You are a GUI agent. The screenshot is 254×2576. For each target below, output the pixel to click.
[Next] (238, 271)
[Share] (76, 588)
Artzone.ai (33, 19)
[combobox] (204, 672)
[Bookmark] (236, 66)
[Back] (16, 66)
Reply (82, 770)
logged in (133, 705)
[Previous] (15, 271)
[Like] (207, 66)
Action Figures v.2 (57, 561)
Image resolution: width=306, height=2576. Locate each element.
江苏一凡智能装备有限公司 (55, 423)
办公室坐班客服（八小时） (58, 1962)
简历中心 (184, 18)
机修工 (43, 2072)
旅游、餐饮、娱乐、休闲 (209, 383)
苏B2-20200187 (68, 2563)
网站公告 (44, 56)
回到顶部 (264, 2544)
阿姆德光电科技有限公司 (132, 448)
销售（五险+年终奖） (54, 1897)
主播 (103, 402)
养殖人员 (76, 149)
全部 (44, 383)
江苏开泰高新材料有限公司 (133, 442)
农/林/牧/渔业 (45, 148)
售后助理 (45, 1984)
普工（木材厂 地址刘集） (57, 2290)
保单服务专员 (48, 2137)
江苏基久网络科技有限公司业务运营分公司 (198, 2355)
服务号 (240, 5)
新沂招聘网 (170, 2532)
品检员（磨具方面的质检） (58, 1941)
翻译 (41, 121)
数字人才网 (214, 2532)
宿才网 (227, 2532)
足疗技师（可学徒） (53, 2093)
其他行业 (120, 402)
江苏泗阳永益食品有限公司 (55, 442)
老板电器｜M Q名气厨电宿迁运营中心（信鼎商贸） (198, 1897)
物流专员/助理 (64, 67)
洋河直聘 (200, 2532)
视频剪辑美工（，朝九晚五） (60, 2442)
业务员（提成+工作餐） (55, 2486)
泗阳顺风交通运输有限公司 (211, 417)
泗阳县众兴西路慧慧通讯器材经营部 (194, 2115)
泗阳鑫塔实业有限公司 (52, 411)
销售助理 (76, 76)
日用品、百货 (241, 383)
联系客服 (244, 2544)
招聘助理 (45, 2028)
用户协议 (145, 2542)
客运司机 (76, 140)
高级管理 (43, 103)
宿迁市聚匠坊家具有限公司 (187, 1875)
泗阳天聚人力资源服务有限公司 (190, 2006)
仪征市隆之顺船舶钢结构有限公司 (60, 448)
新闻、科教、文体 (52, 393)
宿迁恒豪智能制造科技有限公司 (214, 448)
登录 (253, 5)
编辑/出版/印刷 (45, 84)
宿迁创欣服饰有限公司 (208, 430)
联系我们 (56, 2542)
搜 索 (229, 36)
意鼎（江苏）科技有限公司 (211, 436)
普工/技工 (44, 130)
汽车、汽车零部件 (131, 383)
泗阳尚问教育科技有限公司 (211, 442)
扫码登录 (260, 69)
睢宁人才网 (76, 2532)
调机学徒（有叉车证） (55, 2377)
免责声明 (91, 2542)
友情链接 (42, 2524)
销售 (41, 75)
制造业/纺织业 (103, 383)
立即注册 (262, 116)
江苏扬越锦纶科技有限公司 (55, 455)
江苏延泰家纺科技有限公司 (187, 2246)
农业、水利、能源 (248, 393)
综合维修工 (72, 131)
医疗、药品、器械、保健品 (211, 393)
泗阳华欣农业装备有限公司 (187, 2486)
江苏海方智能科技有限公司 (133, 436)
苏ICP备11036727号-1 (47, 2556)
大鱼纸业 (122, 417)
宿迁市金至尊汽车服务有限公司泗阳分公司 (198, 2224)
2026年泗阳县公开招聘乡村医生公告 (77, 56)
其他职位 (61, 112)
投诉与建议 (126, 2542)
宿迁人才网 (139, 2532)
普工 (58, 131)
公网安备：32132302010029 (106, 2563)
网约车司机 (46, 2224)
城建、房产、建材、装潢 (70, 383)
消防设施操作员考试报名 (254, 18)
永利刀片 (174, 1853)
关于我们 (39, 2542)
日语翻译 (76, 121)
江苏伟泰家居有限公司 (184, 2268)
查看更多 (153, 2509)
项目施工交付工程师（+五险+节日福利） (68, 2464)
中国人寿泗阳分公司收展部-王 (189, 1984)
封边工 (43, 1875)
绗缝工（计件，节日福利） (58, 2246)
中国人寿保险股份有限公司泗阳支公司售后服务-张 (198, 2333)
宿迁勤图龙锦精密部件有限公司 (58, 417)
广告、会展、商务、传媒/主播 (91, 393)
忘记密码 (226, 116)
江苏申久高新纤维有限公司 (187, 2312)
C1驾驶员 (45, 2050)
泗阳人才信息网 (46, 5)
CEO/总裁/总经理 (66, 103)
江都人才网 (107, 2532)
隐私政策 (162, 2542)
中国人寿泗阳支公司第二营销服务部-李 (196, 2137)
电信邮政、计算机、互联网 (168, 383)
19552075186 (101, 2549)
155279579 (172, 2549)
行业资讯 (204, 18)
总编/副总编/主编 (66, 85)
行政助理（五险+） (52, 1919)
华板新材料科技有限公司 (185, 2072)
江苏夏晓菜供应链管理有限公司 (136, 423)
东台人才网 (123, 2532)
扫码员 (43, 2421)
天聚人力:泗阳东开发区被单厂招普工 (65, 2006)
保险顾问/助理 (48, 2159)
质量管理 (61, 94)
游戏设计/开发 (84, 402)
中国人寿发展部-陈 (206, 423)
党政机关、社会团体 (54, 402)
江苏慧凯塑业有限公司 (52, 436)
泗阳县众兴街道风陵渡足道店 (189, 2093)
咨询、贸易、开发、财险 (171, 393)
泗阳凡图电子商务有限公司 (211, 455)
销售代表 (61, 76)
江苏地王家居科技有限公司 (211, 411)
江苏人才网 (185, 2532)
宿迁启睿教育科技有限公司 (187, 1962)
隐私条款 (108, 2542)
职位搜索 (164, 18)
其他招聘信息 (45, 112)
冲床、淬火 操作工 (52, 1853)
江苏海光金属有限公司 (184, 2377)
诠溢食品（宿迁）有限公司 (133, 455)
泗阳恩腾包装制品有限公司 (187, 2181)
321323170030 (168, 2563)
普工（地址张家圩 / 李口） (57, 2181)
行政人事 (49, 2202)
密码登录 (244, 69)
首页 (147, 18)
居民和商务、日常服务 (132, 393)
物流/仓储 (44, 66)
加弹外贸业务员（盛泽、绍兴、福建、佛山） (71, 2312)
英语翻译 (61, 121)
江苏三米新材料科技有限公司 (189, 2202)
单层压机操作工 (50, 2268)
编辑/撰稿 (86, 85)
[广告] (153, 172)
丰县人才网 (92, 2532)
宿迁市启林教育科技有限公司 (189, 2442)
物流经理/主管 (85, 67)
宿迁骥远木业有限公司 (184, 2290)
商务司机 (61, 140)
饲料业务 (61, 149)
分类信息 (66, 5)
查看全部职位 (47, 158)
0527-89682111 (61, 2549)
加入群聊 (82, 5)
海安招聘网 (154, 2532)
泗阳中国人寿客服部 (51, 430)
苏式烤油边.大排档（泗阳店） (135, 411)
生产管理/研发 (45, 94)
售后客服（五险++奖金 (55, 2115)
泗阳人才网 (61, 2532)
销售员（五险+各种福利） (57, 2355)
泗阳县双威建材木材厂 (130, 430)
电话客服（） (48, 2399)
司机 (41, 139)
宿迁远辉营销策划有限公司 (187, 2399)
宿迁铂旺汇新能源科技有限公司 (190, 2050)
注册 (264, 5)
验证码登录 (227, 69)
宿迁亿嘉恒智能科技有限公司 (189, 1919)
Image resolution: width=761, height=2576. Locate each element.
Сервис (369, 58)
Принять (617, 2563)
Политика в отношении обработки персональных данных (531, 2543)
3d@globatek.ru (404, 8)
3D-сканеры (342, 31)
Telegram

## Task description:
Your task is to retype all of the lines above exactly.

## Task response:
You are a GUI agent. The screenshot is 254×2576. For each target below, output the pixel to click.
[Next] (238, 271)
[Share] (76, 588)
Artzone.ai (33, 19)
[combobox] (204, 672)
[Bookmark] (236, 66)
[Back] (16, 66)
Reply (82, 770)
logged in (133, 705)
[Previous] (15, 271)
[Like] (207, 66)
Action Figures v.2 (57, 561)
Image resolution: width=306, height=2576. Locate each element.
江苏一凡智能装备有限公司 (55, 423)
办公室坐班客服（八小时） (58, 1962)
简历中心 (184, 18)
机修工 (43, 2072)
旅游、餐饮、娱乐、休闲 (209, 383)
苏B2-20200187 (68, 2563)
网站公告 (44, 56)
回到顶部 (264, 2544)
阿姆德光电科技有限公司 (132, 448)
销售（五险+年终奖） (54, 1897)
主播 (103, 402)
养殖人员 (76, 149)
全部 (44, 383)
江苏开泰高新材料有限公司 (133, 442)
农/林/牧/渔业 (45, 148)
售后助理 (45, 1984)
普工（木材厂 地址刘集） (57, 2290)
保单服务专员 (48, 2137)
江苏基久网络科技有限公司业务运营分公司 (198, 2355)
服务号 (240, 5)
新沂招聘网 (170, 2532)
品检员（磨具方面的质检） (58, 1941)
翻译 (41, 121)
数字人才网 (214, 2532)
宿才网 (227, 2532)
足疗技师（可学徒） (53, 2093)
其他行业 (120, 402)
江苏泗阳永益食品有限公司 (55, 442)
老板电器｜M Q名气厨电宿迁运营中心（信鼎商贸） (198, 1897)
物流专员/助理 (64, 67)
洋河直聘 (200, 2532)
视频剪辑美工（，朝九晚五） (60, 2442)
业务员（提成+工作餐） (55, 2486)
泗阳顺风交通运输有限公司 (211, 417)
泗阳县众兴西路慧慧通讯器材经营部 (194, 2115)
泗阳鑫塔实业有限公司 (52, 411)
销售助理 (76, 76)
日用品、百货 (241, 383)
联系客服 (244, 2544)
招聘助理 (45, 2028)
用户协议 (145, 2542)
客运司机 (76, 140)
高级管理 (43, 103)
宿迁市聚匠坊家具有限公司 (187, 1875)
泗阳天聚人力资源服务有限公司 (190, 2006)
仪征市隆之顺船舶钢结构有限公司 (60, 448)
新闻、科教、文体 (52, 393)
宿迁恒豪智能制造科技有限公司 (214, 448)
登录 (253, 5)
编辑/出版/印刷 (45, 84)
宿迁创欣服饰有限公司 (208, 430)
联系我们 (56, 2542)
搜 索 (229, 36)
意鼎（江苏）科技有限公司 (211, 436)
普工/技工 (44, 130)
汽车、汽车零部件 (131, 383)
泗阳尚问教育科技有限公司 (211, 442)
扫码登录 (260, 69)
睢宁人才网 (76, 2532)
调机学徒（有叉车证） (55, 2377)
免责声明 (91, 2542)
友情链接 (42, 2524)
销售 (41, 75)
制造业/纺织业 (103, 383)
立即注册 (262, 116)
江苏扬越锦纶科技有限公司 (55, 455)
江苏延泰家纺科技有限公司 (187, 2246)
农业、水利、能源 (248, 393)
综合维修工 (72, 131)
医疗、药品、器械、保健品 (211, 393)
泗阳华欣农业装备有限公司 (187, 2486)
江苏海方智能科技有限公司 (133, 436)
苏ICP备11036727号-1 (47, 2556)
大鱼纸业 (122, 417)
宿迁市金至尊汽车服务有限公司泗阳分公司 (198, 2224)
2026年泗阳县公开招聘乡村医生公告 (77, 56)
其他职位 (61, 112)
投诉与建议 (126, 2542)
宿迁人才网 (139, 2532)
普工 (58, 131)
公网安备：32132302010029 (106, 2563)
网约车司机 (46, 2224)
城建、房产、建材、装潢 (70, 383)
消防设施操作员考试报名 (254, 18)
永利刀片 (174, 1853)
关于我们 (39, 2542)
日语翻译 (76, 121)
江苏伟泰家居有限公司 (184, 2268)
查看更多 (153, 2509)
项目施工交付工程师（+五险+节日福利） (68, 2464)
中国人寿泗阳分公司收展部-王 (189, 1984)
封边工 (43, 1875)
绗缝工（计件，节日福利） (58, 2246)
中国人寿保险股份有限公司泗阳支公司售后服务-张 (198, 2333)
宿迁勤图龙锦精密部件有限公司 (58, 417)
广告、会展、商务、传媒/主播 (91, 393)
忘记密码 (226, 116)
江苏申久高新纤维有限公司 (187, 2312)
C1驾驶员 (45, 2050)
泗阳人才信息网 (46, 5)
CEO/总裁/总经理 (66, 103)
江都人才网 (107, 2532)
隐私政策 (162, 2542)
中国人寿泗阳支公司第二营销服务部-李 (196, 2137)
电信邮政、计算机、互联网 (168, 383)
19552075186 (101, 2549)
155279579 (172, 2549)
行业资讯 (204, 18)
总编/副总编/主编 (66, 85)
行政助理（五险+） (52, 1919)
华板新材料科技有限公司 (185, 2072)
江苏夏晓菜供应链管理有限公司 (136, 423)
东台人才网 (123, 2532)
扫码员 (43, 2421)
天聚人力:泗阳东开发区被单厂招普工 (65, 2006)
保险顾问/助理 (48, 2159)
质量管理 (61, 94)
游戏设计/开发 (84, 402)
中国人寿发展部-陈 (206, 423)
党政机关、社会团体 (54, 402)
江苏慧凯塑业有限公司 (52, 436)
泗阳县众兴街道风陵渡足道店 (189, 2093)
咨询、贸易、开发、财险 (171, 393)
泗阳凡图电子商务有限公司 (211, 455)
销售代表 (61, 76)
江苏地王家居科技有限公司 (211, 411)
江苏人才网 (185, 2532)
宿迁启睿教育科技有限公司 (187, 1962)
隐私条款 (108, 2542)
职位搜索 (164, 18)
其他招聘信息 (45, 112)
冲床、淬火 操作工 (52, 1853)
江苏海光金属有限公司 (184, 2377)
诠溢食品（宿迁）有限公司 (133, 455)
泗阳恩腾包装制品有限公司 (187, 2181)
321323170030 (168, 2563)
普工（地址张家圩 / 李口） (57, 2181)
行政人事 (49, 2202)
密码登录 (244, 69)
首页 (147, 18)
居民和商务、日常服务 (132, 393)
物流/仓储 (44, 66)
加弹外贸业务员（盛泽、绍兴、福建、佛山） (71, 2312)
英语翻译 (61, 121)
江苏三米新材料科技有限公司 (189, 2202)
单层压机操作工 (50, 2268)
编辑/撰稿 (86, 85)
[广告] (153, 172)
丰县人才网 (92, 2532)
宿迁市启林教育科技有限公司 (189, 2442)
物流经理/主管 (85, 67)
宿迁骥远木业有限公司 (184, 2290)
商务司机 (61, 140)
饲料业务 (61, 149)
分类信息 (66, 5)
查看全部职位 (47, 158)
0527-89682111 (61, 2549)
加入群聊 (82, 5)
海安招聘网 (154, 2532)
泗阳中国人寿客服部 (51, 430)
苏式烤油边.大排档（泗阳店） (135, 411)
生产管理/研发 (45, 94)
售后客服（五险++奖金 (55, 2115)
泗阳人才网 (61, 2532)
销售员（五险+各种福利） (57, 2355)
泗阳县双威建材木材厂 (130, 430)
电话客服（） (48, 2399)
司机 (41, 139)
宿迁远辉营销策划有限公司 (187, 2399)
宿迁铂旺汇新能源科技有限公司 (190, 2050)
注册 (264, 5)
验证码登录 (227, 69)
宿迁亿嘉恒智能科技有限公司 (189, 1919)
Image resolution: width=761, height=2576. Locate each element.
Сервис (369, 58)
Принять (617, 2563)
Политика в отношении обработки персональных данных (531, 2543)
3d@globatek.ru (404, 8)
3D-сканеры (342, 31)
Telegram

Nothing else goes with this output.